I preached the Thursday church service at Betz’s Nursing Home this week. Afterwards, I always work my way through the crowd, shaking hands with as many residents as possible before I leave. Although many of these people are a little weak in the memory department, I always treat them with the utmost respect because I think they’ve earned that. Some of them have made this world a better place for the rest of us in days gone by.

This past week a lady was waiting to see me. She used to attend church here and I have befriended her over the years. She was noticeably agitated and worried. She said to me, “I used to be a Christian.” I replied, “Used to be?”

She said, “But I began to swear.

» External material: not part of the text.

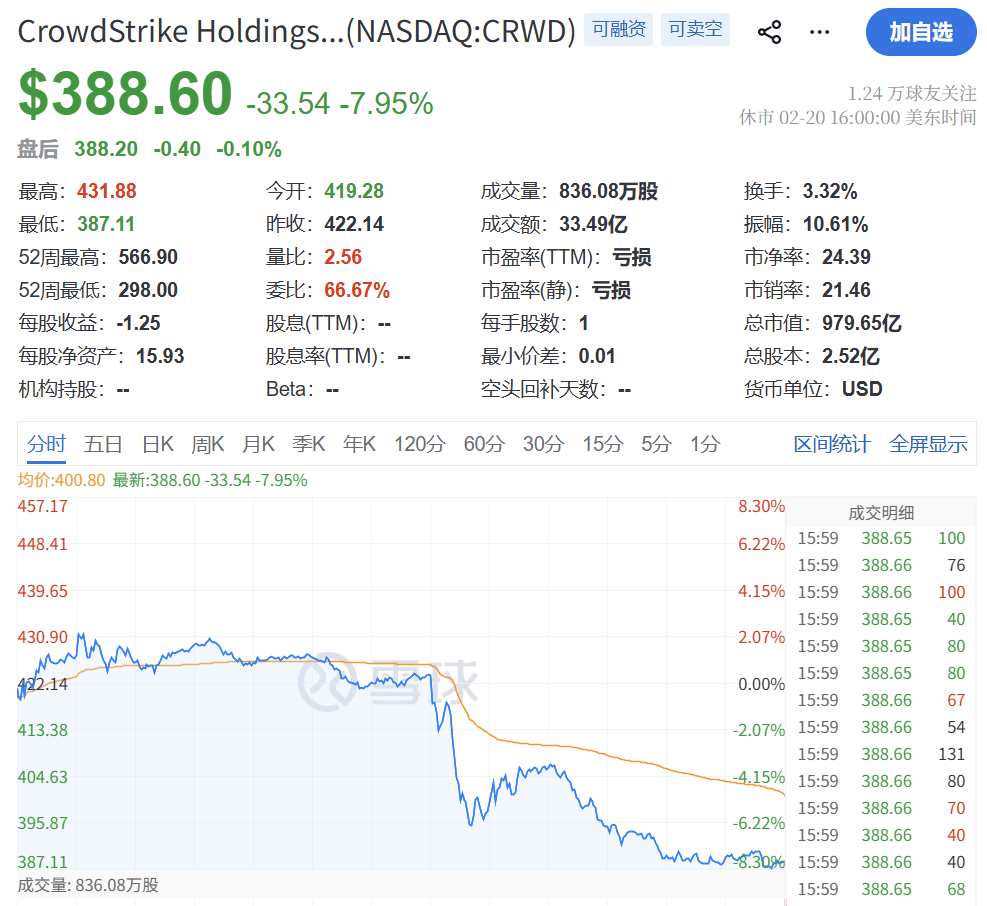Switch to the 120分 interval chart

click(x=419, y=444)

I cussed and swore.” And she began to sob.

Not many people believe that swearing will keep a person out of heaven, but she was distraught thinking that her bad language had cause her to lose her salvation. I knew that she was speaking from emotions rather than her head, so logic wasn’t going to change her feelings of condemnation.

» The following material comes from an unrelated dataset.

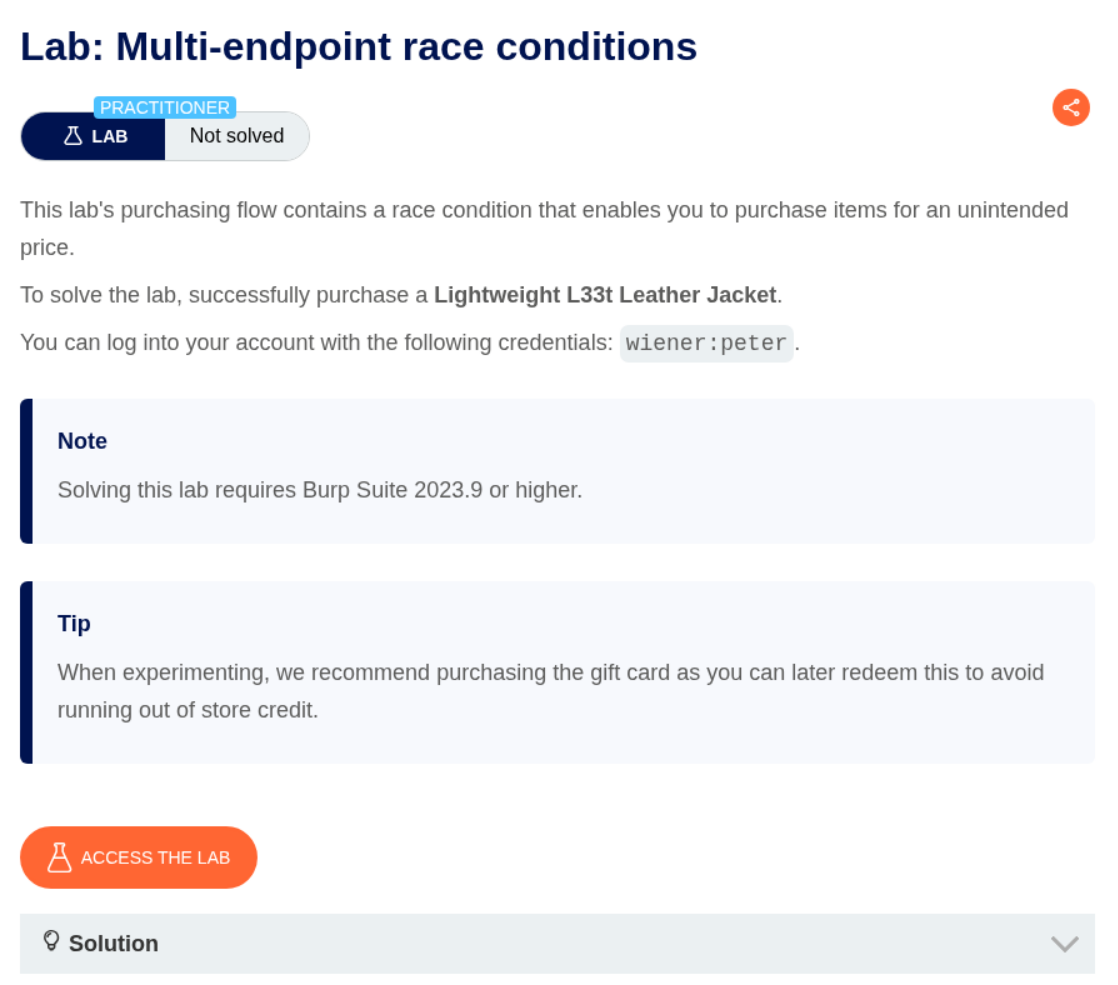Click the Not solved status label
This screenshot has width=1118, height=985.
click(x=237, y=136)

So I reminded her of what Jesus did on the cross for her. I asked if she wanted to be forgiven and she immediately grabbed my hand and bowed her head. I led her in a prayer asking the Lord to forgive her bad language and help her to feel forgiven and whole in His presence.

After I said amen, she immediately got a smile on her face and the anxiety left her. Satan had stolen her peace, but God restored it. We can all expect Satan to attempt to steal our peace, but Jesus is our peace (Ephesians 2:14).